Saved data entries
------------

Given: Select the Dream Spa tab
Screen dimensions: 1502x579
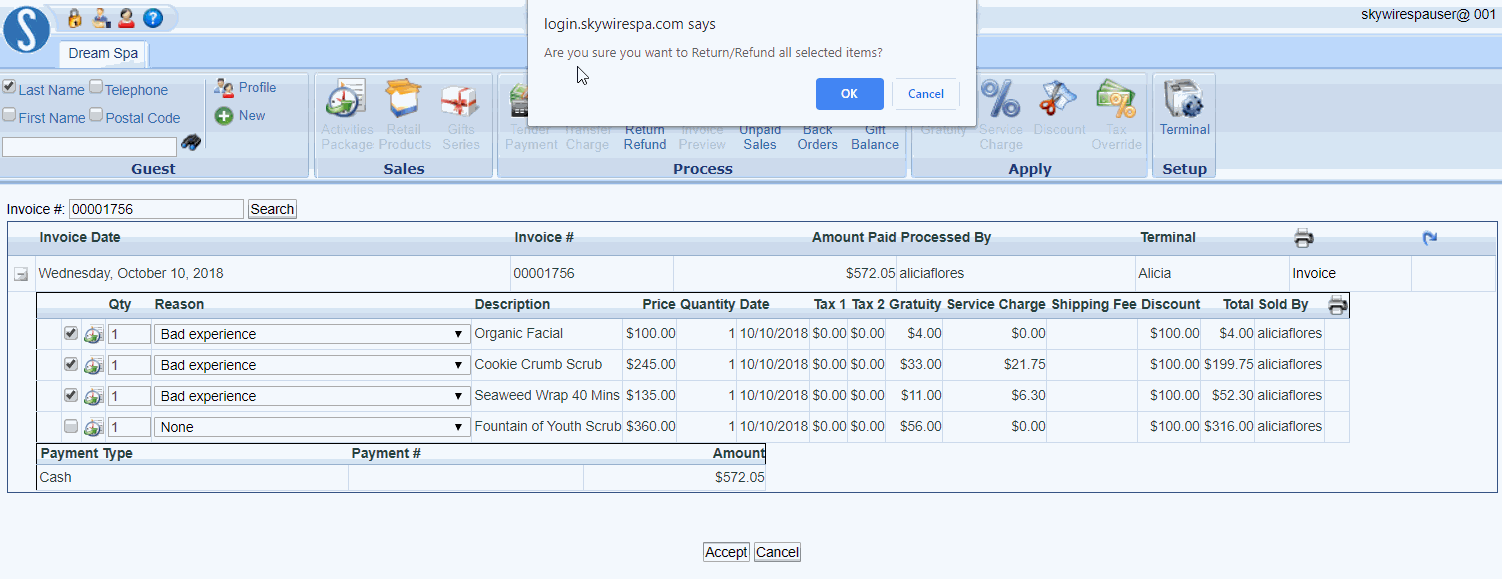Looking at the screenshot, I should [103, 53].
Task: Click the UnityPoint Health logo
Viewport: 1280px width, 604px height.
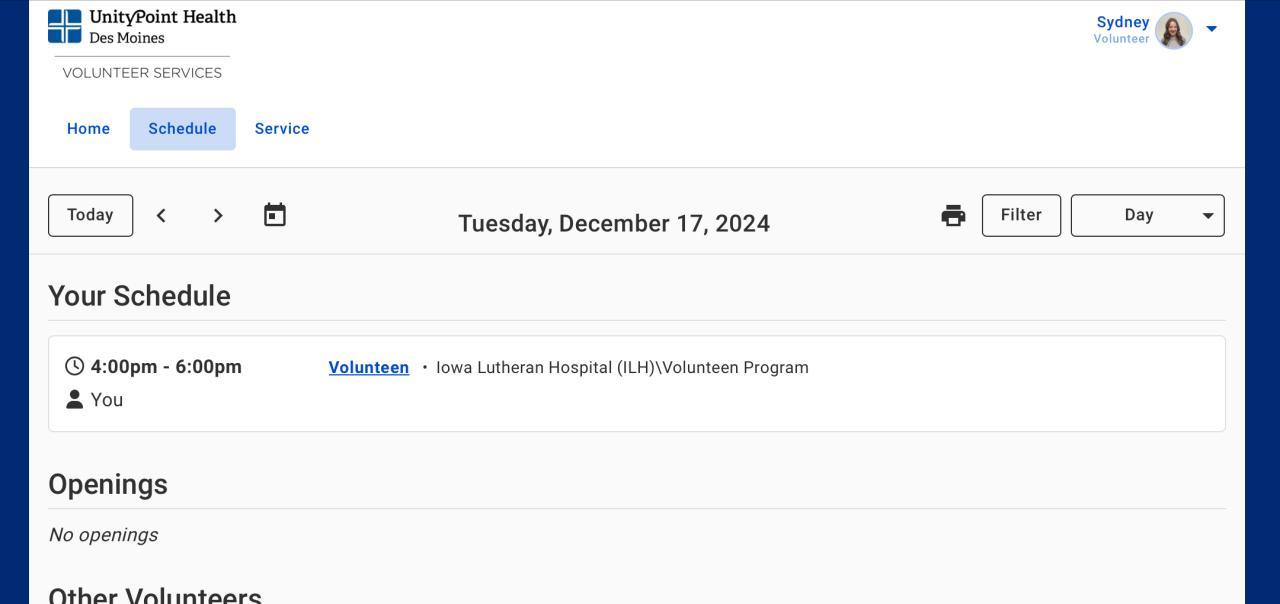Action: pyautogui.click(x=142, y=28)
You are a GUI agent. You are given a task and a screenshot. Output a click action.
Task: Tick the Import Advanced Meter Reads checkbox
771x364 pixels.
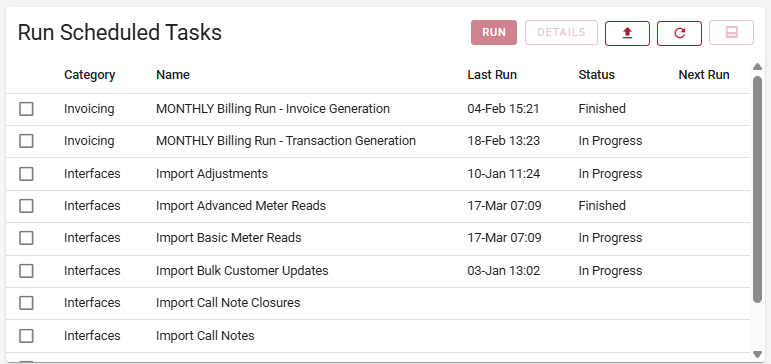[26, 206]
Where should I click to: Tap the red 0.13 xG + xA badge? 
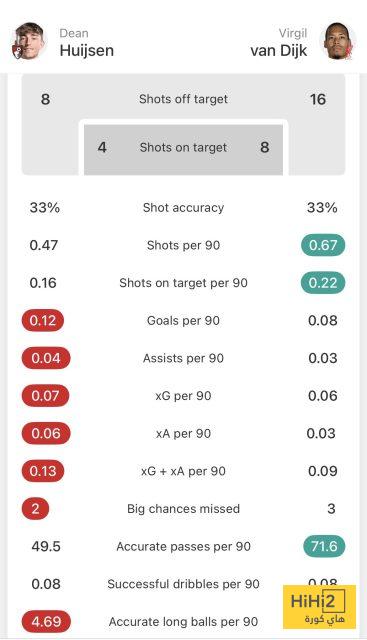43,471
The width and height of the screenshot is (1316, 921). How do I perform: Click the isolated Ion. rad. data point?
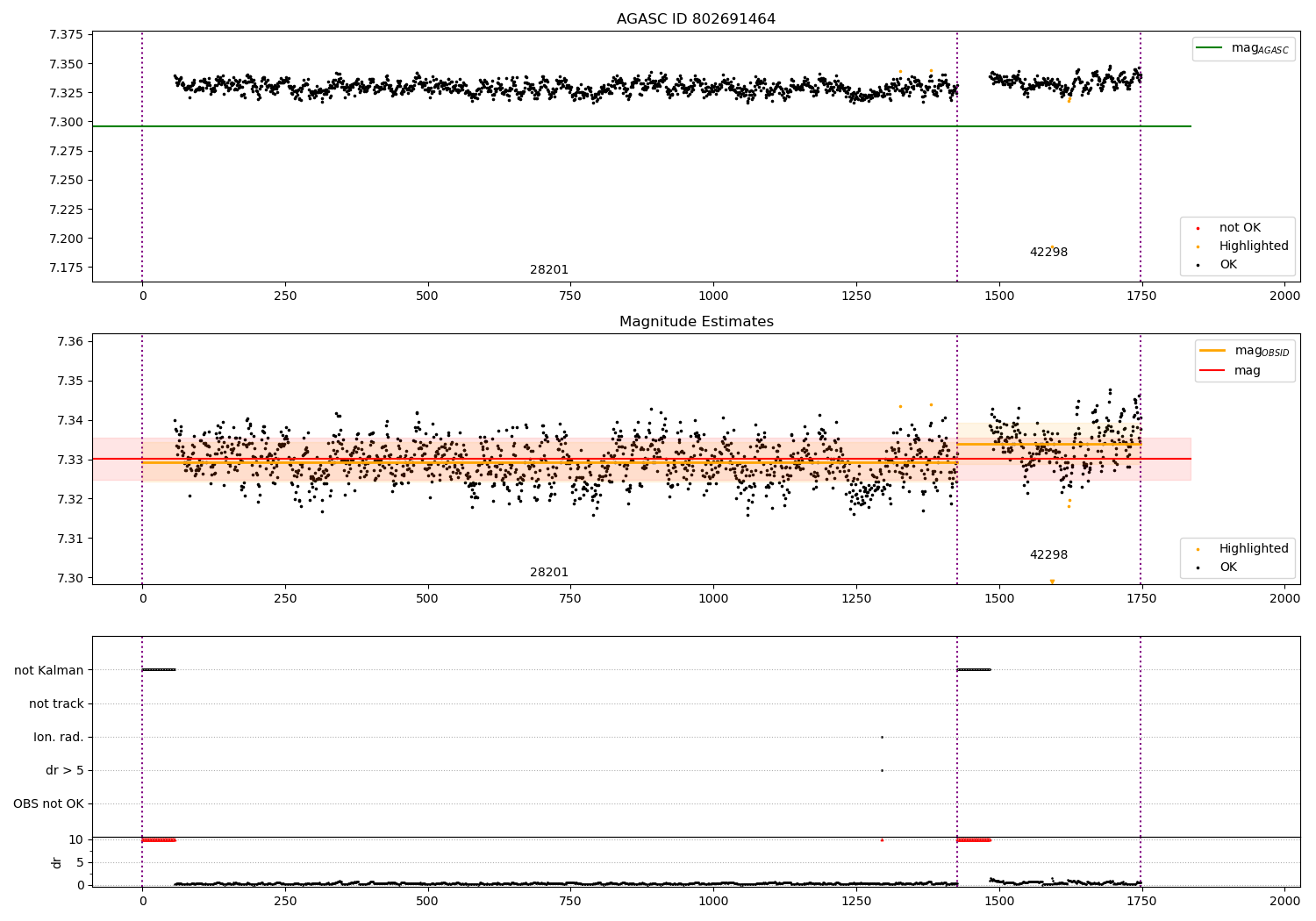click(882, 737)
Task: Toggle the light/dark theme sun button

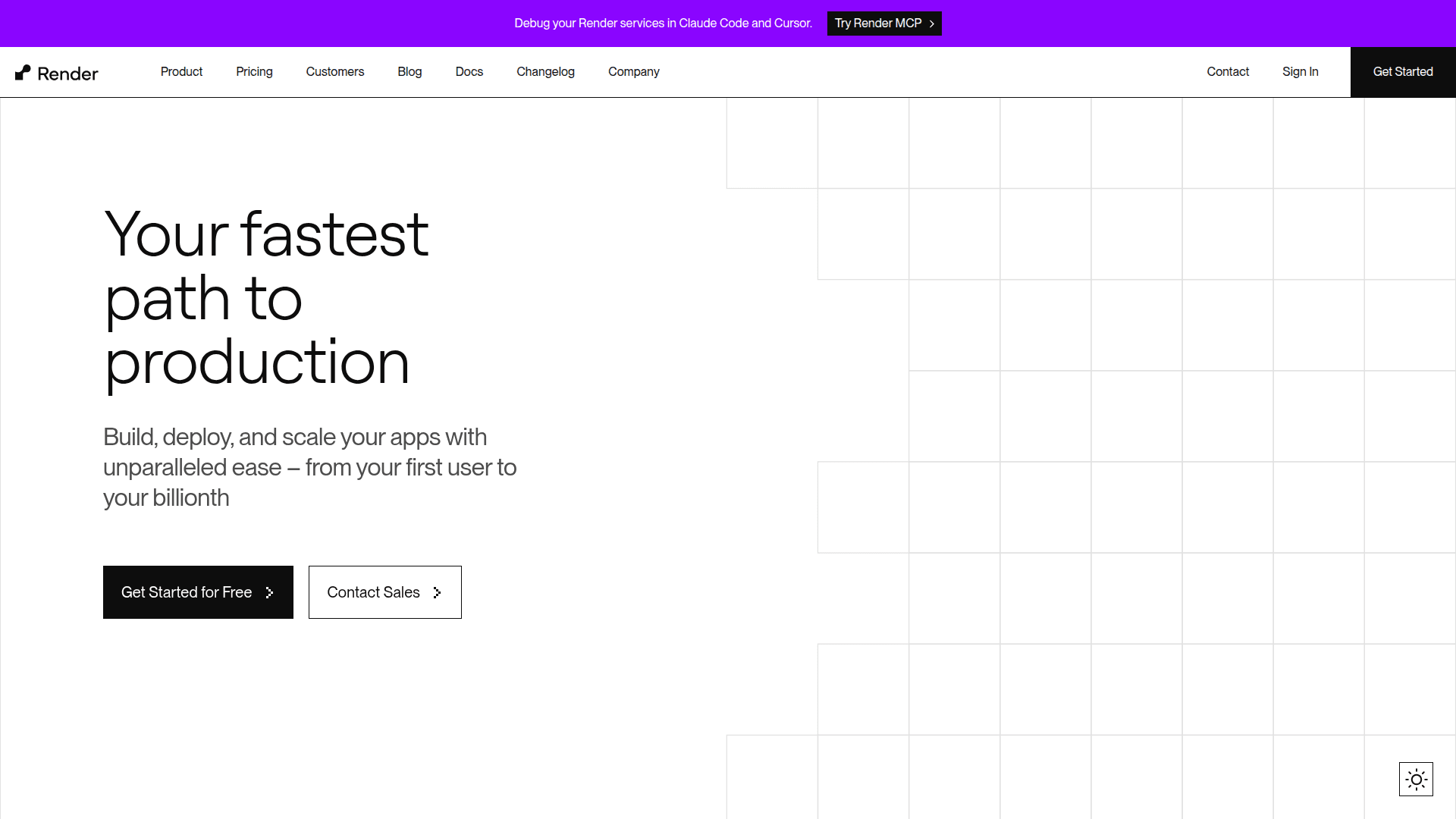Action: (1416, 779)
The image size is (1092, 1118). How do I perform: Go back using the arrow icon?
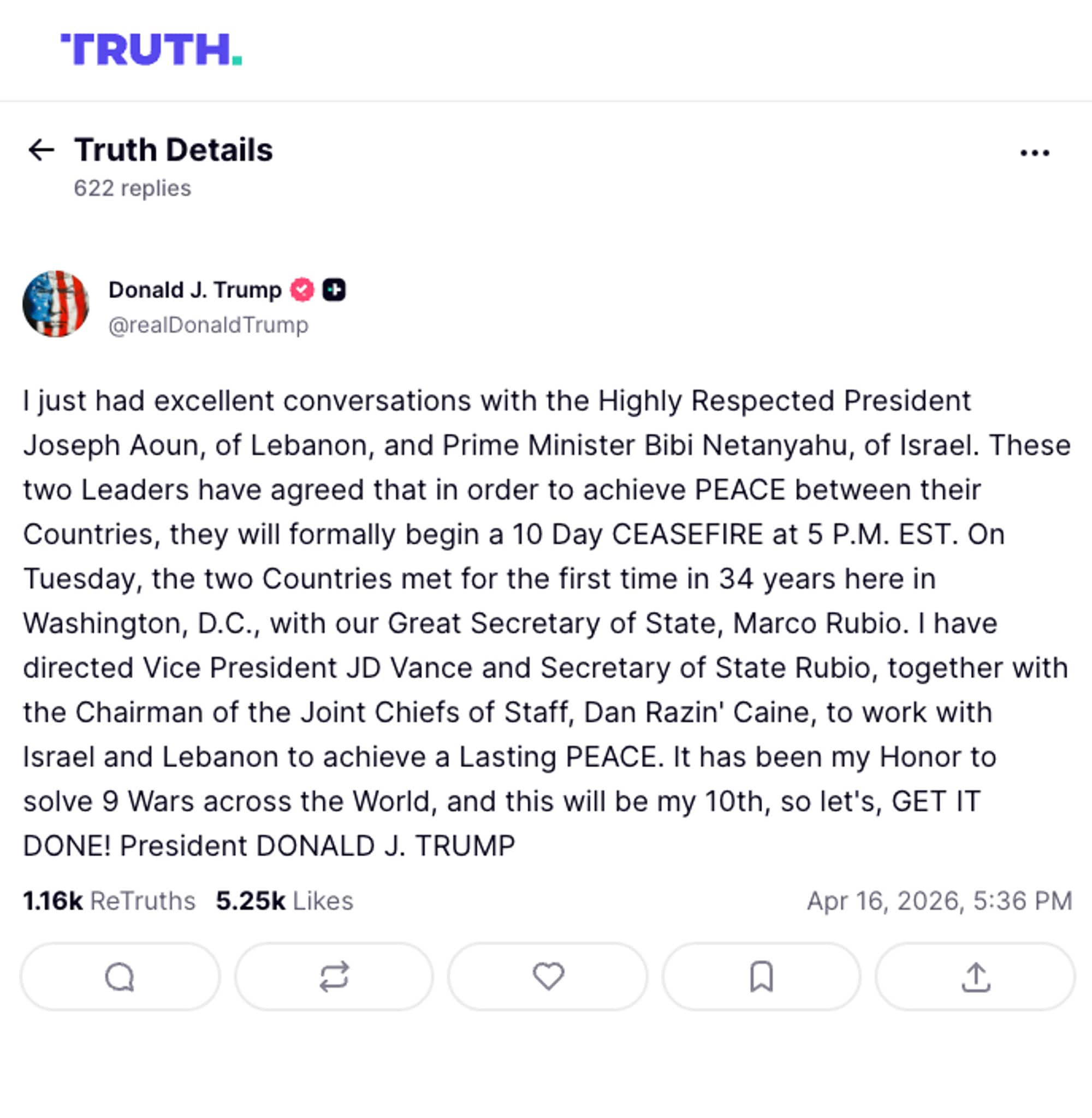coord(41,150)
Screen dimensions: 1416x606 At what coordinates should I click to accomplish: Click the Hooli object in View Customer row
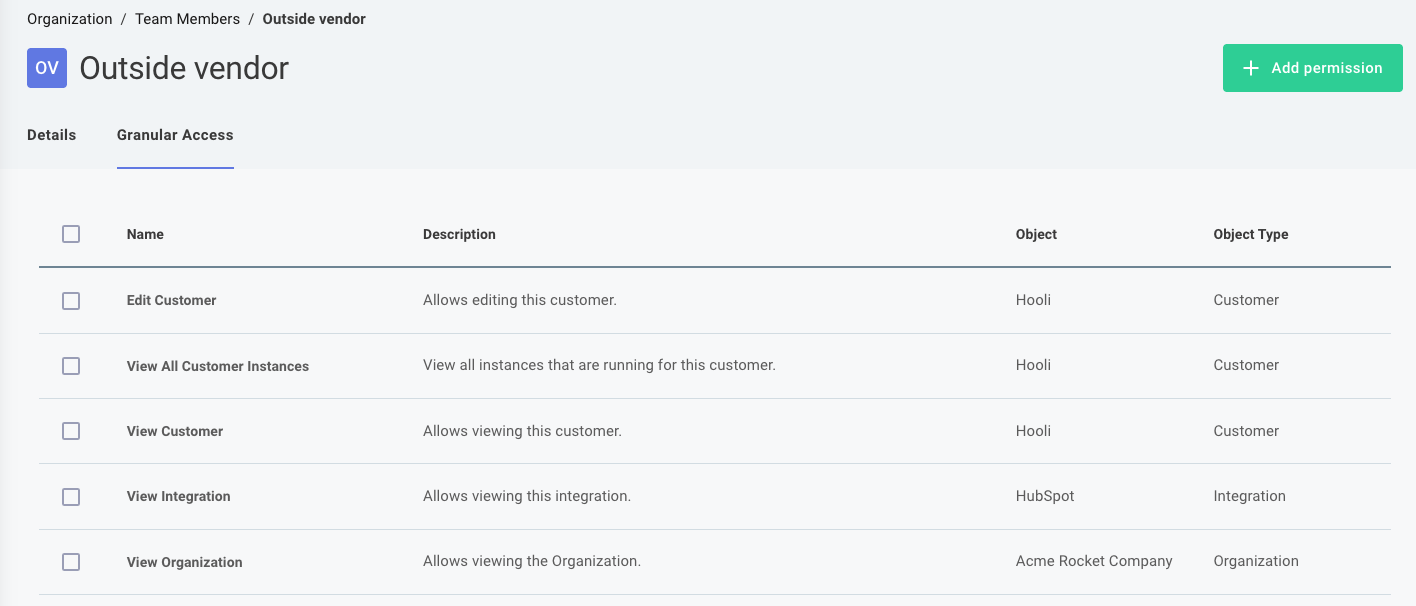pos(1033,431)
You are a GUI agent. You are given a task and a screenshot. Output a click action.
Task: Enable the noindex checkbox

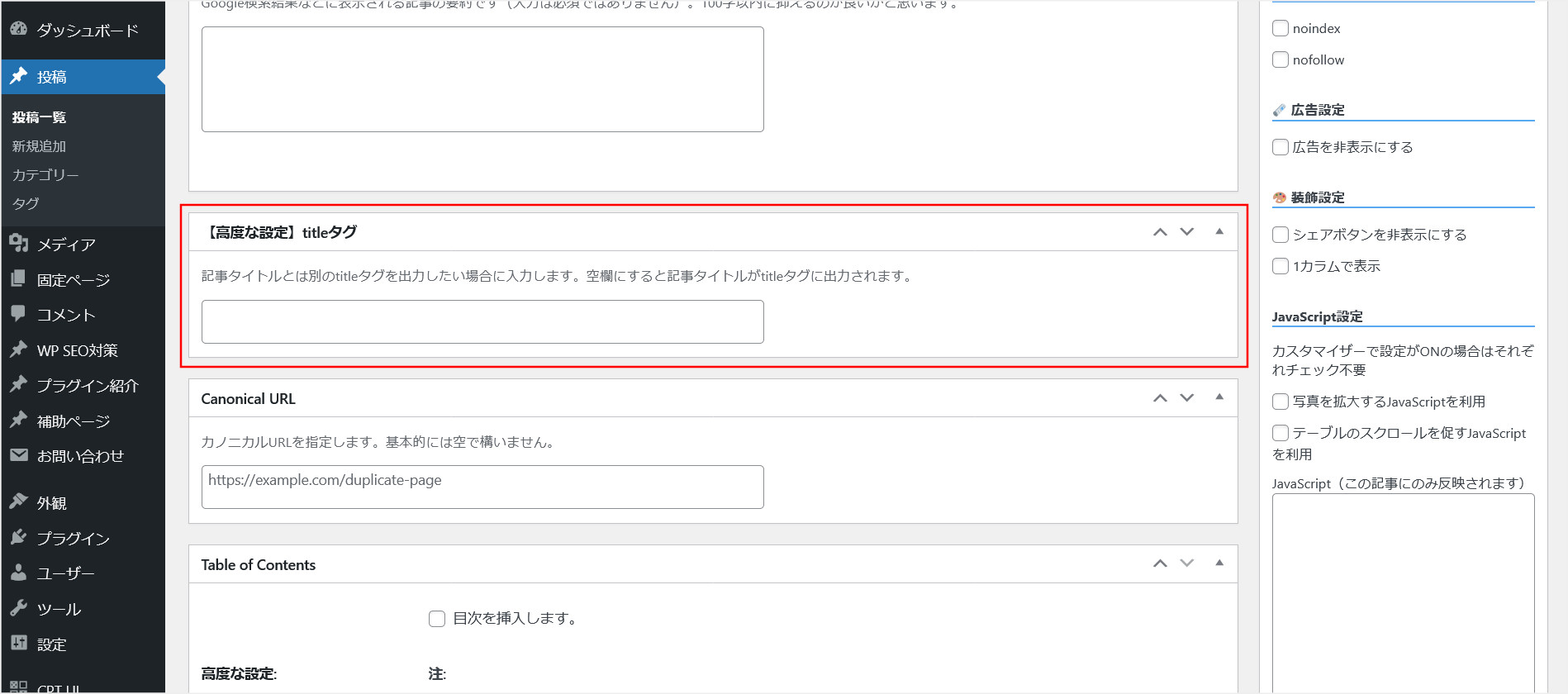1281,28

------------

* **Problem**:
Make a word-for-word copy of the records above, excluding all pictures.

* **Solution to this problem**:
Given: Select the Dream Spa tab
Screen dimensions: 1502x579
Looking at the screenshot, I should [103, 53].
Task: Click the UnityPoint Health logo
Viewport: 1280px width, 604px height.
Action: pyautogui.click(x=142, y=28)
You are a GUI agent. You are given a task and a screenshot. Output a click action.
Task: Tick the Import Advanced Meter Reads checkbox
771x364 pixels.
[26, 206]
Where should I click to: Tap the red 0.13 xG + xA badge? 
43,471
The width and height of the screenshot is (1316, 921). How do I perform: Click the isolated Ion. rad. data point?
click(882, 737)
Task: Toggle the light/dark theme sun button

Action: (1416, 779)
The image size is (1092, 1118). How do I perform: Go back using the arrow icon?
coord(41,150)
Screen dimensions: 1416x606 At what coordinates should I click to accomplish: Click the Hooli object in View Customer row
pos(1033,431)
You are a GUI agent. You are given a task and a screenshot. Output a click action.
Task: Enable the noindex checkbox

1281,28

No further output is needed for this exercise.